Femminicidio a Cava de’ Tirreni: Anna Tagliaferri uccisa dal compagno. L’emergenza e il ruolo dei media
A Cava de’ Tirreni un uomo ha ucciso la compagna e ferito gravemente la madre di lei, per poi suicidarsi. Ma lo sgomento arriva anche dal taglio che molti media danno della vicenda.
Anna Tagliaferri, imprenditrice di Cava de’ Tirreni, è stata uccisa la sera di due giorni fa nella sua abitazione dal compagno, Diego Di Domenico. L’uomo l’ha colpita con diverse coltellate al volto e al collo che non hanno lasciato scampo alla donna. Nel compiere il gesto ha ferito gravemente anche la madre di lei, che ha tentato disperatamente di difendere la figlia. Infine si è suicidato gettandosi dal tetto.
Quello di Cava de’ Tirreni è l’ennesimo inaccettabile femminicidio. Secondo l’Osservatorio Nazionale Femminicidi Lesbicidi e Transcidi stilato da Non Una Di Meno – aggiornato all’8 dicembre – nel 2025 si sono registrati 81 femminicidi, 3 suicidi indotti di donne, 2 suicidi indotti di due ragazzi trans, 1 suicidio indotto di una persona non binaria e 1 suicidio indotto di un ragazzo, mentre 7 casi sono ancora in fase di accertamento. Circa 70 sono invece i tentati femminicidi.
Fra i tanti dati raccolti dal movimento femminista – dati preziosi per costruire una cultura del rispetto e della prevenzione che superi la matrice patriarcale che costituisce l’humus sul quale prosperano i femminicidi – due sono particolarmente allarmanti. Il primo riguarda i casi con denunce o segnalazioni per violenza, stalking, persecuzione nei mesi precedenti: ben 17. Il secondo riguarda invece gli autori: il 52% di essi è il partner della donna uccisa.
Un altro aspetto da non sottovalutare è la portata mediatica dei femminicidi. Il caso di Anna Tagliaferri è emblematico: nel delitto di Cava de’ Tirreni, molti media hanno arricchito la cronaca con una serie di particolari riguardanti il femminicida, spesso con l’effetto – volontario o involontario – di creare alibi e attenuanti per giustificare il gesto. Salerno Today dedica un articolo intero alle “fragilità” dell’uomo, che presentava “un quadro psicologico complesso, aggravato da un drammatico precedente familiare: diversi anni fa, anche il padre dell’uomo era morto suicida, lanciandosi da un balcone”. Il Corriere del Mezzogiorno parla di “due vittime”, mentre Il Mattino sottolinea, insieme ai problemi psicologici, il fatto che il femminicida era “un ragazzo molto riservato”.
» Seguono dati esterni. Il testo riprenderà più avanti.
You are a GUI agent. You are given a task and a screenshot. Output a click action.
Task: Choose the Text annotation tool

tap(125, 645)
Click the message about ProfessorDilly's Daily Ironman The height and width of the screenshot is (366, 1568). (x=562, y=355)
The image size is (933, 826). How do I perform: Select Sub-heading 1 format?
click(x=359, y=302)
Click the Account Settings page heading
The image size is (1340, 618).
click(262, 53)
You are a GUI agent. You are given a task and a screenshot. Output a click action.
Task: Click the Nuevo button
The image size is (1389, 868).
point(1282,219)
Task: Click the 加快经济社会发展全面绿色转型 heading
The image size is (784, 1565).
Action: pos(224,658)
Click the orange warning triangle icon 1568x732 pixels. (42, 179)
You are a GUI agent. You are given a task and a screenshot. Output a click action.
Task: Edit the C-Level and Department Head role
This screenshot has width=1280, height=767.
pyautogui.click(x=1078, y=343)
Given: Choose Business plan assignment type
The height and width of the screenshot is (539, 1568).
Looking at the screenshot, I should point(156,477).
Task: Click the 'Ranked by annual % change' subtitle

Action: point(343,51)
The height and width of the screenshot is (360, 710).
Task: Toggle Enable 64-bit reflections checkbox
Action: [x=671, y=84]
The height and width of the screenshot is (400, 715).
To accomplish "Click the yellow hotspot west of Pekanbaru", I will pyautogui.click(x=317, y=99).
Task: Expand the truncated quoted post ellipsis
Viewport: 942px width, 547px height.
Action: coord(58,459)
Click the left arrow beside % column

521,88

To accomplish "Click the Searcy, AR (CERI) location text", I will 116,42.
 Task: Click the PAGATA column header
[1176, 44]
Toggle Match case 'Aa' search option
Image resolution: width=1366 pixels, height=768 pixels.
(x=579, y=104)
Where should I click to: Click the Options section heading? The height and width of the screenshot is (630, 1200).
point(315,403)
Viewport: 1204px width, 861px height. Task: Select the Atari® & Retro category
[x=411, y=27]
Scelte narrative molto pericolose, che aprono la strada alla giustificazione dei delitti e alla tendenza a ricondurne le cause a fattori specifici – i problemi psicologici dell’uomo, nel caso di Cava de’ Tirreni –, dimenticando completamente di collocare gli eventi in un contesto sociale che rifiuta ancora di assumersi la responsabilità culturale e politica di cambiare i propri connotati e prendere le distanze dalla propria matrice patriarcale e del possesso.
“Non si tratta né di una tragedia inspiegabile, né di un omicidio senza connotazioni ma di un femminicidio inquadrabile nel più ampio fenomeno della violenza di genere. Oggi lo ripetiamo a gran voce: la violenza di genere è sistemica, è patriarcale e noi ci vogliamo vive e libere. Vogliamo smettere di contarci un titolo di testata dopo l’altro”, denuncia il Centro Veneto Progetti Donna.
“Spiegare è fondamentale per prevenire: la violenza non nasce all’improvviso, ma cresce nel tempo, dentro dinamiche di controllo, dipendenza emotiva e incapacità di accettare il limite. Come professionista e come essere umano, il mio pensiero va ad Anna e a tutte le donne che hanno pagato con la vita il diritto di scegliere. Riconoscere i segnali, chiamare la violenza con il suo nome e smettere di minimizzarla è un dovere collettivo. Solo così possiamo trasformare il dolore in consapevolezza e tutela”, scrive la psicologa forense Chiara Ilardi.